- Education: Northwestern University Medical School (MD)
- Occupation(s): Doctor and researcher
- Known for: Inventing the first artificial human ovary

= Sandra Carson =

American obstetrician who is the principal innovator of the first artificial human ovary

Sandra Ann Carson is an American obstetrician who is the principal innovator of the first artificial human ovary. This innovation was reported in the Journal of Assisted Reproduction and Genetics, and recognized by Time magazine as one of the top 10 medical breakthroughs in 2010.

In this work, Carson, et al. introduced theca cells donated by reproductive-age patients into "3-D Petri dishes" designed to resemble the sponge-like cells of a human ovary. In the lab, the cell types interacted with one another and functioned for all intents and purposes like a real ovary, even successfully maturing a human egg from its earliest stages in the follicle to a fully developed form.

To build the ovary, honeycombs of theca cells were formed, one of two key types in the ovary, donated by reproductive-age patients at Women & Infants Hospital of Rhode Island. Together with human egg cells, donated granulosa cells were inserted into the honeycomb shape the theca cells formed. In days, the theca cells enveloped the granulosa and eggs, mimicking a real ovary.

Clinically, the artificial ovary could play a significant role in the future, eventually yielding new infertility treatments for women by preserving the fertility of cancer patients, for example: immature eggs could be salvaged and frozen before chemotherapy or radiation, and then matured outside the patient in the artificial ovary.

In parallel with this effort and a scientific first, Carson co-directed a research team by extracting information about gene expression from fertile human egg cells without hurting them. In this work the team was able to sequence the transcribed genetic material, or mRNA, in egg cells, in smaller structures pinched off from them called polar bodies. Polar bodies are nonfunctional and incapable of being fertilized. This new technique could ultimately give parents and doctors a preview of which eggs are likely to make the most viable embryos.

== Education ==
Carson earned her medical degree from Northwestern University Medical School in 1977 and completed her residency there in 1981. She completed a fellowship in reproductive endocrinology at Michael Reese Hospital and the University of Chicago Medical Center. She is a diplomate of the American Board of Obstetrics and Gynecology with subspecialty certification in reproductive endocrinology and infertility.

==Career==
Carson has served as the chair of REI Board of the American Board of Obstetrics and Gynecology (ABOG) and chair of the US Food and Drug Administration (FDA) Advisory Committee for Reproductive Health Drugs. She currently serves as editor-in-chief of Sexuality, Reproduction and Menopause.

From 2007 to 2014, Carson was a professor of obstetrics and gynecology at Warren Alpert Medical School of Brown University and served as Director of the Division of Reproductive Endocrinology and Infertility. She was appointed as Vice President of Education with the American Congress of Obstetricians and Gynecologists (ACOG) from March 2013 to August 2018.

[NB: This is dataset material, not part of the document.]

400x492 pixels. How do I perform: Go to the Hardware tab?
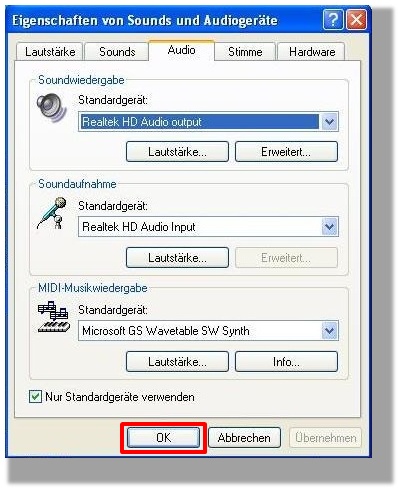click(312, 52)
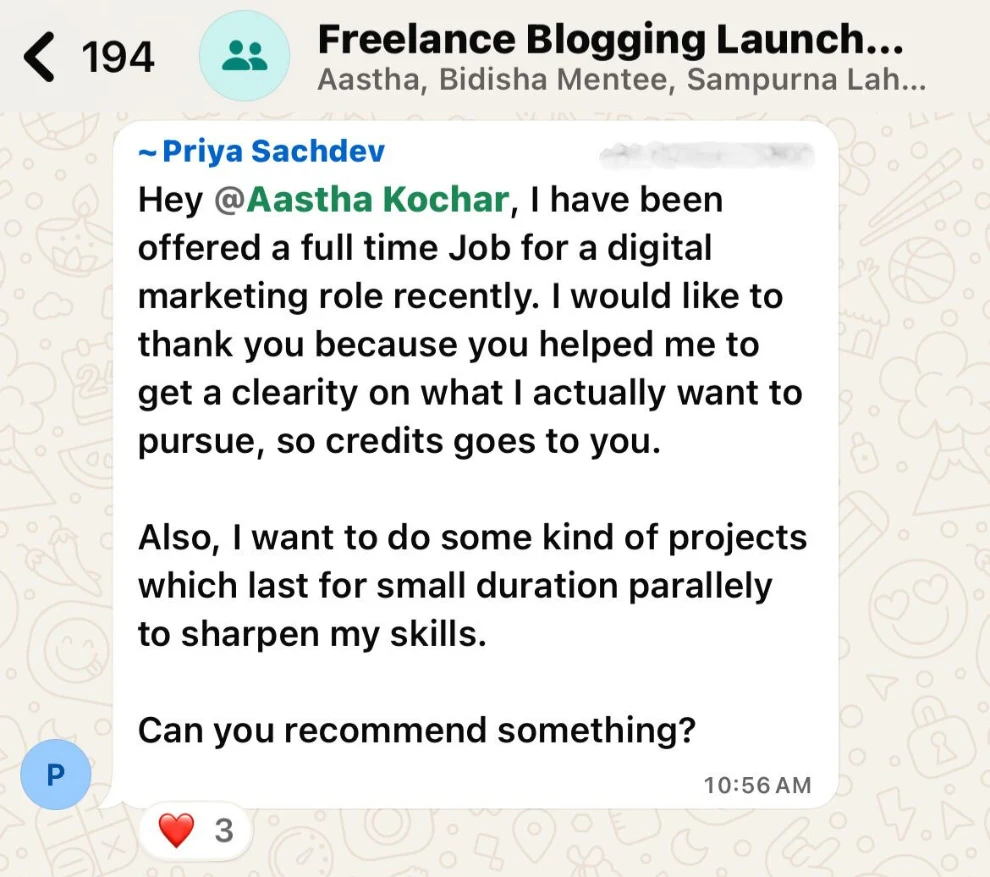The height and width of the screenshot is (877, 990).
Task: Tap "offered a full time Job" line
Action: (424, 248)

Carson joined Yale School of Medicine as a professor of obstetrics, gynecology, and reproductive sciences and director of the Reproductive Endocrinology and Infertility (REI) section in February 2019.

==Public awareness==
Carson serves as a news consultant for various television networks and contributor for print publications including: CBS, CNN,
ABC, NBC, 20/20, Time magazine, Parents magazine, and Mademoiselle.